On December, 2 1942, in a lab at the University of Chicago, scientists created the first self-sustained controlled nuclear chain reaction.
Seventy five years later, the university is engaging in a thought-provoking reflection and examination of this event with events throughout the community and via excellent resources posted on their website.
One of the most compelling is the public art installation of Nuclear Thresholds which is integrated into Henry Moore’s Nuclear Energy.
The seventy five foot long black cords lay in a messy heap next to Moore’s well contained forms, leaving the viewer uneasy, unsure of what to make of the thin black materials.
For sure, this piece will generate conversation and hopefully a deeper reflection on the role this technological advancement has played in our society.

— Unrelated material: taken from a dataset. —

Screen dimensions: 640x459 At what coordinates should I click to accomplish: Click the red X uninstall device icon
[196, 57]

If you missed the actual anniversary last month, I believe a well thought out thematic unit can still explore the numerous questions evoked by this anniversary. A great video resource produced by UChicago Creative is a must see for all secondary educators interested in using this topic for critical reasoning and discussion-Nuclear Reactions-a Complex Legacy.
How are you teaching about this significant historical event?

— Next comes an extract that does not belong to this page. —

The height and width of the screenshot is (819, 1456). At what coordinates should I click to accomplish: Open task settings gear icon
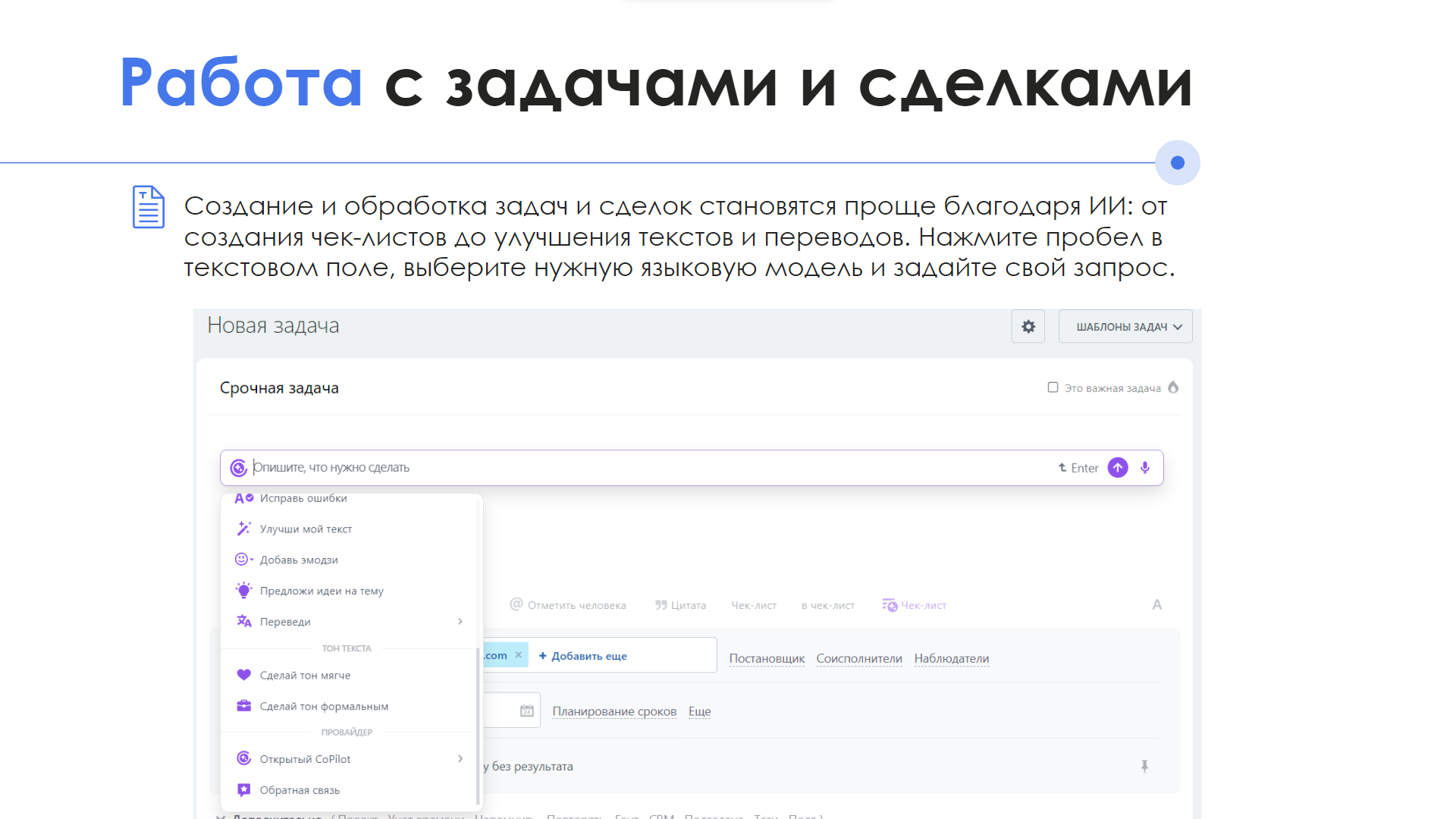pyautogui.click(x=1028, y=327)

It seems like following the inspiration of University of Chicago and approaching it with a multidisciplinary perspective might be a wonderful way to engage your students and discuss a topic whose relevance is as timely as ever. The video concludes with a call for interdisciplinary collaboration to tackle the world’s biggest problems and asks, “What is your contribution going to be?”
A great question to reflect upon as we begin this new year.
Questions for Discussion following the video:
- What is your reaction to the quote by University of Chicago president, George Wells Beadle in 1967?
- What was the initial reaction to the development of the atomic bomb?
- How did the University of Chicago faculty respond to the development of the atomic bomb?
- How was nuclear technology used to benefit people?
- The video asks,” How do we get to a world without nuclear weapons?”